In short, Dr. Britt brought to the attention of all of us that the follicles that are available for ovulation, at the time of heat, were produced 60 – 80 days before a heat. The state of the female’s health and wellbeing when the follicle started to be formed is very important. Dr. Britt’s paper reported that “If follicles are exposed to adverse conditions such as severe negative energy balance, heat stress or postpartum disease during the initial stages of growth, this could affect gene expression, resulting in impaired or altered development. Such an impairment could result in the formation of dysfunctional mature follicles, which produce poor oocytes and result in the formation of weakened corpora lutes”. In other words, poor follicles won’t develop properly, and the resulting egg will not conceive. End of story.

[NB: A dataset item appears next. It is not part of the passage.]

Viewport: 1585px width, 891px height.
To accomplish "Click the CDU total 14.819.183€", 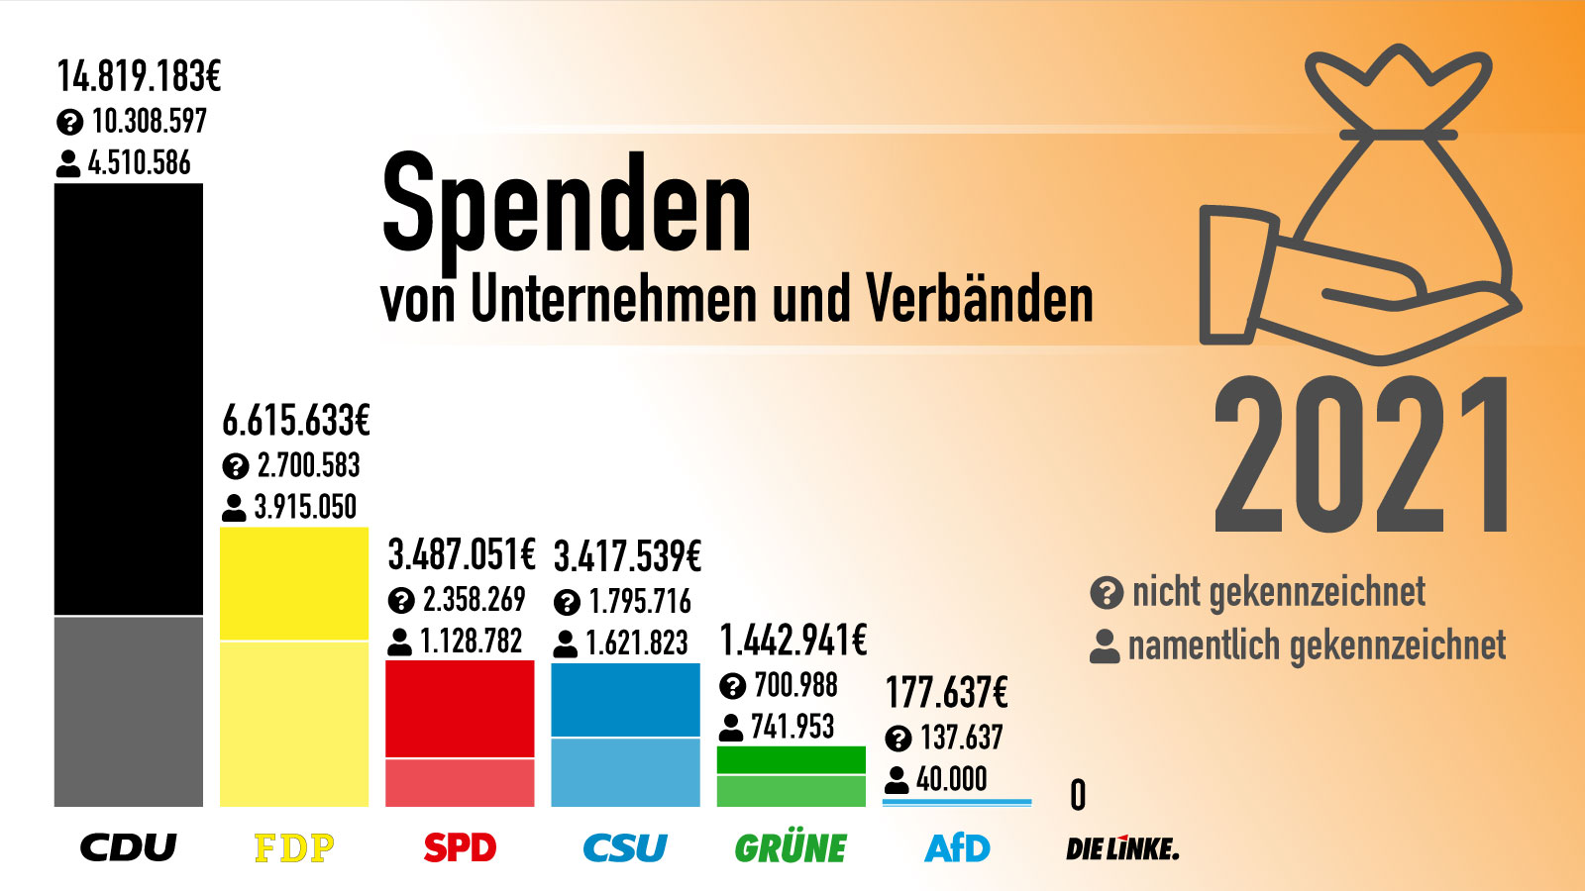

Although Dr. Britt’s paper was published over twenty years ago, all breeders should ask themselves if it has relevance for their dairy operation.
Britt Theory Supported
Numerous other researchers have supported Dr. Britt. Their work includes more detailed study of the effect of NEB (Net Energy Balance) on embryo development, stressed cows and follicular development, follicular development and the ET donor, environmental factors that disrupt oocyte function and much more.
Beyond the Cow Herd
It does not start and stop with the milking cows. Heifer breeding in a herd likely makes up 25% of the breedings on a farm. Having healthy, well grown heifers able to conceive at 12 months of age takes both a plan and follow through action.
The Bullvine Bottom Line
Conception will not just happen. Drugs alone won’t solve the problem. As breeders, we need to dig deeper and truly know what goes on in our herds reproductively. Success takes having a plan. Success takes a team approach – vet, nutritionist, technician, repro specialist, owner and staff. Are you ready?